NEW YORK – Hundreds of workers rallied Monday outside Trump International Hotel in Manhattan and in cities across the United States to protest systemic racism and economic inequality, joining a nationwide demonstration demanding improvement of Black Americans' experiences in the workplace.
Organizers hoped the effort would grow into a strike inspiring tens of thousands of people to walk off the job. But visible support came largely in the form of smaller protests that drew people whose jobs in health care, transportation and food service do not allow them to work from home during the coronavirus pandemic.
The “Strike for Black Lives” was organized by labor unions and social and racial justice organizations, which planned a range of actions in more than two dozen U.S. cities. Where work stoppages were not possible for a full day, participants picketed during a lunch break or observed moments of silence to honor Black lives lost to police violence, organizers said.
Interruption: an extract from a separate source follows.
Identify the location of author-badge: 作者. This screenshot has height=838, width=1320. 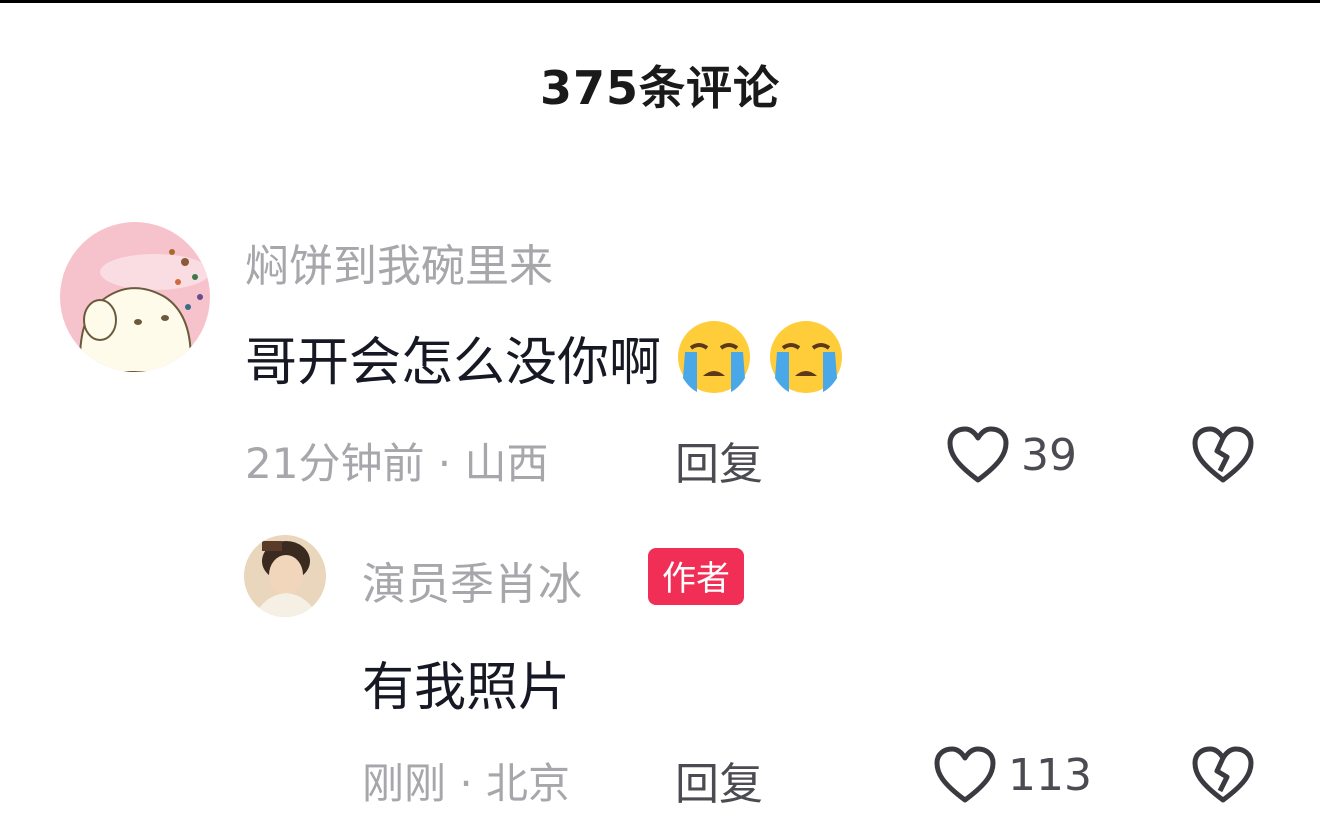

About 1,500 janitors in San Francisco walked off their jobs and planned to lead a march to City Hall later in the day, according to Fight for $15, a labor group that supports raising the U.S. minimum wage to $15 an hour. McDonald's cooks and cashiers in Los Angeles and nursing home workers in St. Paul, Minnesota, were also striking, the group said.
Participants in local rallies included delivery men and women, fast food employees, ride-share and airport workers.
Glen Brown, a 48-year-old wheelchair agent at the Minneapolis-St. Paul International Airport for nearly five years, said his job does not give him the option of social distancing.
Brown and fellow workers called for a $15 minimum age during an event in St. Paul, and he said workers were “seizing our moment” to seek change.
“We are front-line workers, (and) we are risking our lives, but we're doing it at a wage that doesn't even match the risk,” Brown said.
In Manhattan, more than 150 union workers rallied outside Trump International Hotel to demand that the Senate and President Donald Trump adopt the HEROES Act, which provides protective equipment, essential pay and extended unemployment benefits to workers who cannot work from home. It has already been passed by the House.
“Today, we're here to demand from those in power, including the man whose name adorns the building, that it's time to dismantle white supremacy and combat police brutality,” said Kyle Bragg, president of 32BJ, a union representing more than 170,000 office janitors, security workers and doormen on the East Coast.
“Until we have racial justice, we cannot have economic, climate or immigrant justice,” Bragg said.